WORK ITEM – Make an exact copy, without pictures, of the lines below from the one containing "Where should I" to the last line, both ends included.

DATA –
= = =
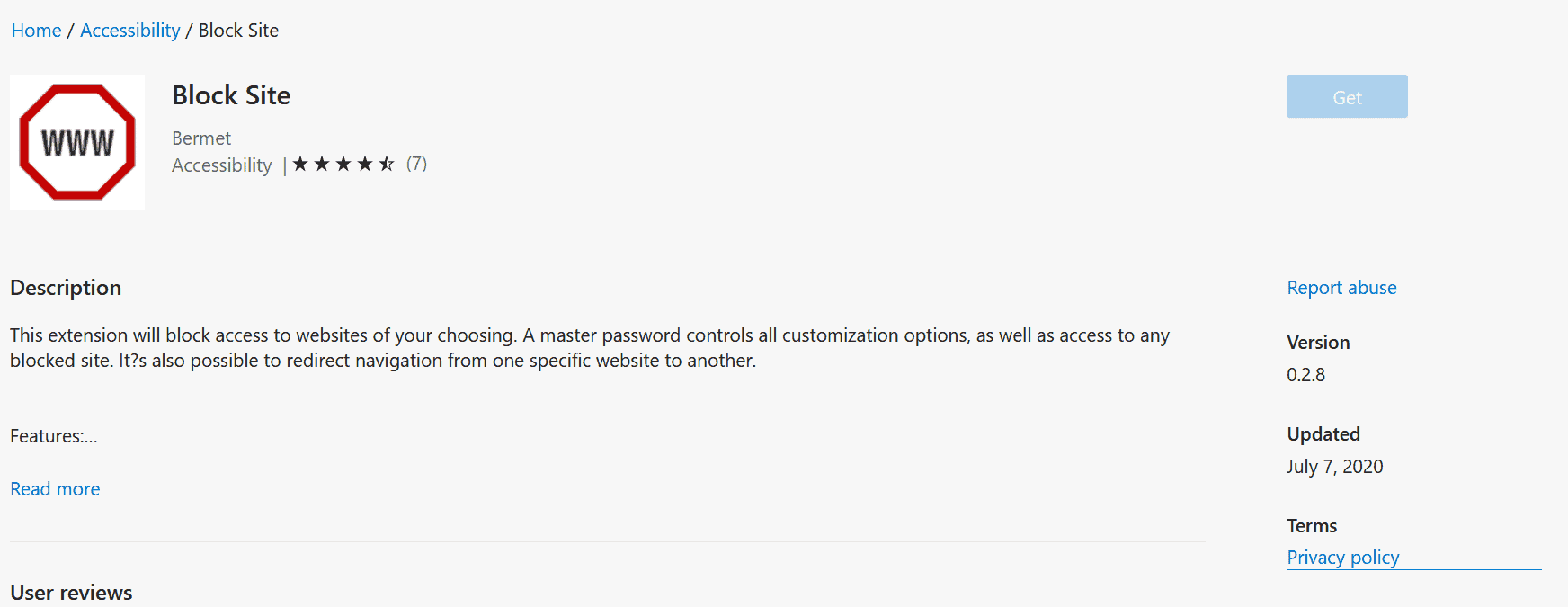1568x607 pixels.
Task: Click the Block Site extension title
Action: click(231, 95)
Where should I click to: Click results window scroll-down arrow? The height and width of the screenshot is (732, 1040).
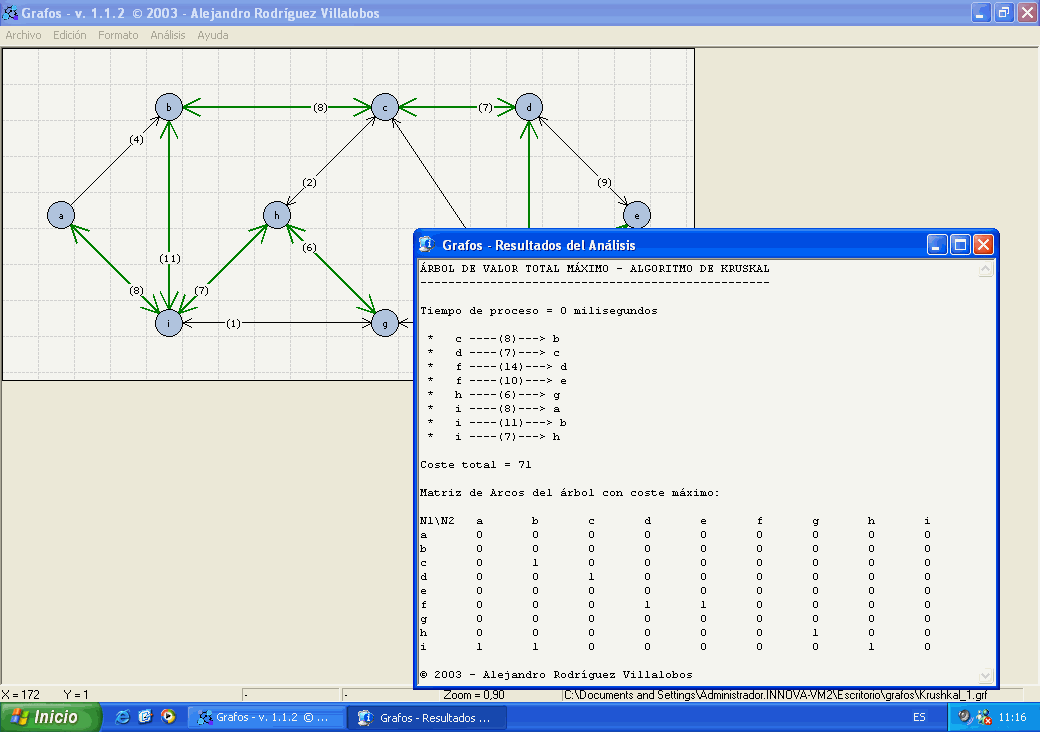(986, 676)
= = =
ANSWER TO THIS TASK –
Where should I click to: Click results window scroll-down arrow? The height and width of the screenshot is (732, 1040).
(986, 676)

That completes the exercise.